**** Source records

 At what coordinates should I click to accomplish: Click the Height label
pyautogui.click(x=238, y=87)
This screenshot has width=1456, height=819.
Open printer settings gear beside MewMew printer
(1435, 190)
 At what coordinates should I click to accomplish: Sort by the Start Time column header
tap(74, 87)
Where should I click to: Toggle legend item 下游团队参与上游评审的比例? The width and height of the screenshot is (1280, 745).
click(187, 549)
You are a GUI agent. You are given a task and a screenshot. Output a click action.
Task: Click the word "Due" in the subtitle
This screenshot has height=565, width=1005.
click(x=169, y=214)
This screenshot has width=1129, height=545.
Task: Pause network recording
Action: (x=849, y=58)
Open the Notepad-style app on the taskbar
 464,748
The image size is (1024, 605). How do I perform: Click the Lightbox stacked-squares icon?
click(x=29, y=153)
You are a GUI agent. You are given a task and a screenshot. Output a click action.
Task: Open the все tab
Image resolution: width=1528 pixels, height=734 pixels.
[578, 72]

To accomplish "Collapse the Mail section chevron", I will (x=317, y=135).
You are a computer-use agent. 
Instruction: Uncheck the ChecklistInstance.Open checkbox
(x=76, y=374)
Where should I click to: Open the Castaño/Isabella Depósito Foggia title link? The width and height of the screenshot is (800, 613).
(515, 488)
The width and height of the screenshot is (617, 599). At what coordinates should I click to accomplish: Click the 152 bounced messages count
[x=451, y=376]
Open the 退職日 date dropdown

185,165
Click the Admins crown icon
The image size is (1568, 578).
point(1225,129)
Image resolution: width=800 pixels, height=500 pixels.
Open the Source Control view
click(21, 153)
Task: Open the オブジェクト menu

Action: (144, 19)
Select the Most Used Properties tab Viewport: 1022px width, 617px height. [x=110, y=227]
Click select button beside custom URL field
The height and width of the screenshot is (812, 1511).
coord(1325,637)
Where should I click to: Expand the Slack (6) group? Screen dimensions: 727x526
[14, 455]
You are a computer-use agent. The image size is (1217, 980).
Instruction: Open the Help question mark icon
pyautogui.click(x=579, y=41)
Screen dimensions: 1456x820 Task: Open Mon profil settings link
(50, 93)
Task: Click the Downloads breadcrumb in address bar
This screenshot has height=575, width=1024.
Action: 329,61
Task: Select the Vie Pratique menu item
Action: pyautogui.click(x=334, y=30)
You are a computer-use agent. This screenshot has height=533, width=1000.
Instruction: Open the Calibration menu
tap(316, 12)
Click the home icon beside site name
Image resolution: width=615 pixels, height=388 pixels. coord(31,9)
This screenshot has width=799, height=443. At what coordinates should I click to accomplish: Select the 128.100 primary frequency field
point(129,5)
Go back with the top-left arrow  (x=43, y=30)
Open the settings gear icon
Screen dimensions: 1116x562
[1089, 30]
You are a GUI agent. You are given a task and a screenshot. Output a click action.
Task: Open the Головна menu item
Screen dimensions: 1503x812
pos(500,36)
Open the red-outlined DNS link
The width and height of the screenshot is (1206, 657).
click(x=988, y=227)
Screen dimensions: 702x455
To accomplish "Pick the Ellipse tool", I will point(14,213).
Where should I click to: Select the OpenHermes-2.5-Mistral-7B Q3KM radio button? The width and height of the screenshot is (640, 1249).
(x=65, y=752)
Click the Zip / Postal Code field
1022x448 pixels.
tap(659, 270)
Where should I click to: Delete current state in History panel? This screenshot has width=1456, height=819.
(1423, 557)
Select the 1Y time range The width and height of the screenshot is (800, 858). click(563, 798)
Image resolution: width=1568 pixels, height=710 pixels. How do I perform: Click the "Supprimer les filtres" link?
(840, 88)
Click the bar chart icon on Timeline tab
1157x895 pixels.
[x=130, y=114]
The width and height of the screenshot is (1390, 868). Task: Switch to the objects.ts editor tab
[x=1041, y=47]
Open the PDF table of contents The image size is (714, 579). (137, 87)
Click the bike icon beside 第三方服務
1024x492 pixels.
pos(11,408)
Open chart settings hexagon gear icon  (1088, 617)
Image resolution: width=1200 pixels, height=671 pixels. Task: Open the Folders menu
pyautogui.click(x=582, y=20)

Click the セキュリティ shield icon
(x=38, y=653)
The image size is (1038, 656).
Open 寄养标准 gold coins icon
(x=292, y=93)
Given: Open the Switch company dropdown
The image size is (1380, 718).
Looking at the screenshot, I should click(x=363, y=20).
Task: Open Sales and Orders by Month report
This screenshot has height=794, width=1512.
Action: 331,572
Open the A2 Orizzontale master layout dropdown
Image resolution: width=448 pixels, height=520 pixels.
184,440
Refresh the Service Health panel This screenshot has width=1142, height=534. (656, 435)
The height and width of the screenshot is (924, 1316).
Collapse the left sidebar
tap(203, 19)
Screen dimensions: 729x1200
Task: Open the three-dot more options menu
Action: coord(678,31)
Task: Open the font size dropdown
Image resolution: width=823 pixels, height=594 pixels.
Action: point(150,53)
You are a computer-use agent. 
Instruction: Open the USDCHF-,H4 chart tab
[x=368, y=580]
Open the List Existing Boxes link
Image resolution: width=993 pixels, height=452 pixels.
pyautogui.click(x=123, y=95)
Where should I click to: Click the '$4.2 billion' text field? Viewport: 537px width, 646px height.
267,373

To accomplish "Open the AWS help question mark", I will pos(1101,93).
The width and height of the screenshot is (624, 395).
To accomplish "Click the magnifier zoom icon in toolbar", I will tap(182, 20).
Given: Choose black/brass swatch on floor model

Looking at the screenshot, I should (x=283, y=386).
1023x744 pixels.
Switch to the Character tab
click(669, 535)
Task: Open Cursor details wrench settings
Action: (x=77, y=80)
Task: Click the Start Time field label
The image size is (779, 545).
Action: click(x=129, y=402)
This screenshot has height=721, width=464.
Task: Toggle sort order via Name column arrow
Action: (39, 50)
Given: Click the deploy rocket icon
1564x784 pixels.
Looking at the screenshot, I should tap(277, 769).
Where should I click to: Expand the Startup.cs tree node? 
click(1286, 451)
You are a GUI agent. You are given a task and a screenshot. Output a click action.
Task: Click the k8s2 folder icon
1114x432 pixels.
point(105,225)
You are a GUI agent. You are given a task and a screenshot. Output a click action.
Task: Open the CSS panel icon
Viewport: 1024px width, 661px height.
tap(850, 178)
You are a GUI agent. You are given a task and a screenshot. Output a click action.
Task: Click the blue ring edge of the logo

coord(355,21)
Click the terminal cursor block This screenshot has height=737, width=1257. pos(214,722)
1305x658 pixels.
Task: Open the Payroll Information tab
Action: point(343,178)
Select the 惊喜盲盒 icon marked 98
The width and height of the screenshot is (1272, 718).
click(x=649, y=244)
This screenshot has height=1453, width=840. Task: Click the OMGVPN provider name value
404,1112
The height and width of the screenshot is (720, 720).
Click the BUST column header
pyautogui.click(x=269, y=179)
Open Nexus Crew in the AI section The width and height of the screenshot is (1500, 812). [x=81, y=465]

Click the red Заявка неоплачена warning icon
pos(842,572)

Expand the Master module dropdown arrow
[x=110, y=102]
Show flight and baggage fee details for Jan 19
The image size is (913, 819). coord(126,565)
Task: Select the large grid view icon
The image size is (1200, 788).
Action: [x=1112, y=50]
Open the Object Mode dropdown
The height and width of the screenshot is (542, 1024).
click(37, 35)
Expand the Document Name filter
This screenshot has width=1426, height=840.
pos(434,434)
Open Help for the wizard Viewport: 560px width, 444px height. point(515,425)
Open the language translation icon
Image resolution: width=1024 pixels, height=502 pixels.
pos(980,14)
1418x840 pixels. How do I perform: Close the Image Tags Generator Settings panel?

********

Job:
Pick out every line of the data above that contains the string "label", and copy each one in full. Matching is case-sensitive.

Worked solution:
 At what coordinates should I click to accomplish: Click the Height label
Task: Click the Start Time field label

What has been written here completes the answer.